I have always been a fan of Sennheiser. A few years ago, I was traveling on an airplane and a guy next to me had on a pair of Sennheiser PXC BT 310 noise canceling headphones. I asked him if I could try them on, and wow! They canceled the plane noise—which is about a third of the noise going into your ears—and I could hear the music that I was working on on my computer.

Then I plugged them in to watch a movie on the plane; that was great too. I ended up buying three dozen of them and gave them to everybody in my band for Christmas because we were all traveling and facing same noise issues. They were just fantastic.

How about in the studio mixing, or on the Vinyl Tap show?
I am sitting here right now mixing music and I’ve got a pair of the Sennheiser HD 650s beside me—they are just amazing; I also use them on the radio show for every broadcast. I love the velvet ear cushion. When you put on most headphones, it’s like somebody’s got you in a headlock—they are too tight and that weird plastic ends up hurting your ears.

From a sonic perspective, I like Sennheiser’s open-air style headphones because they are just the greatest things for mixing. I think the sound is flatter than other brands, which is exactly what I want; I don’t want colored head-phones.

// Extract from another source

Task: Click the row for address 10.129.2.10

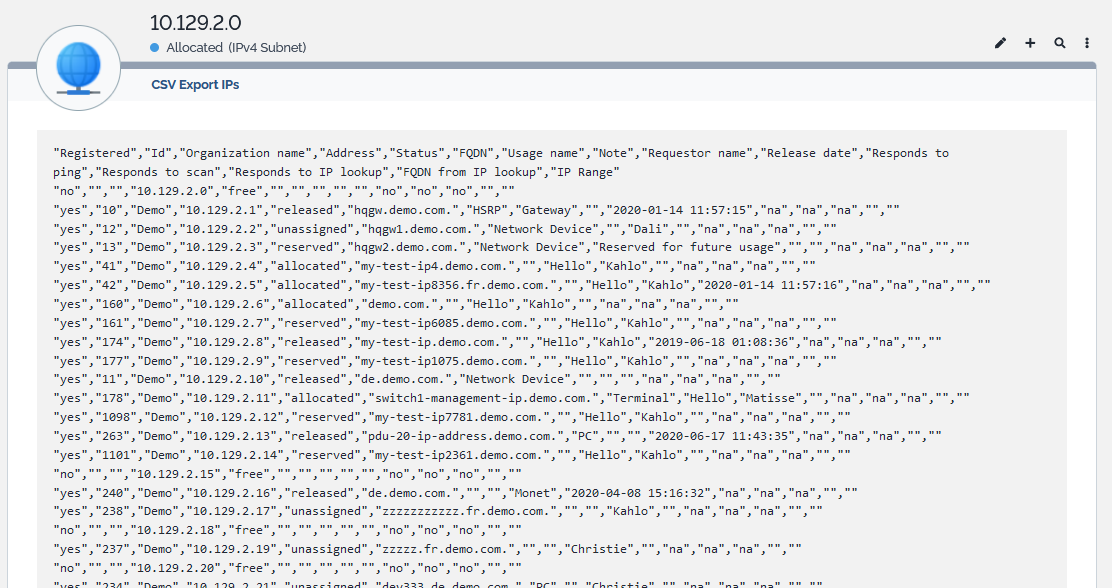Action: click(415, 379)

I have a house in Covent Garden, Santa Monica and Winnipeg and I have the same set of Sennheiser headphones in every place I work. It’s like having the same monitor system everywhere you go—because rooms are so different now and studio environments have changed, it has all boiled down to having great headphones as a dependable reference. I trust Sennheiser—it is one of the classic names in sound.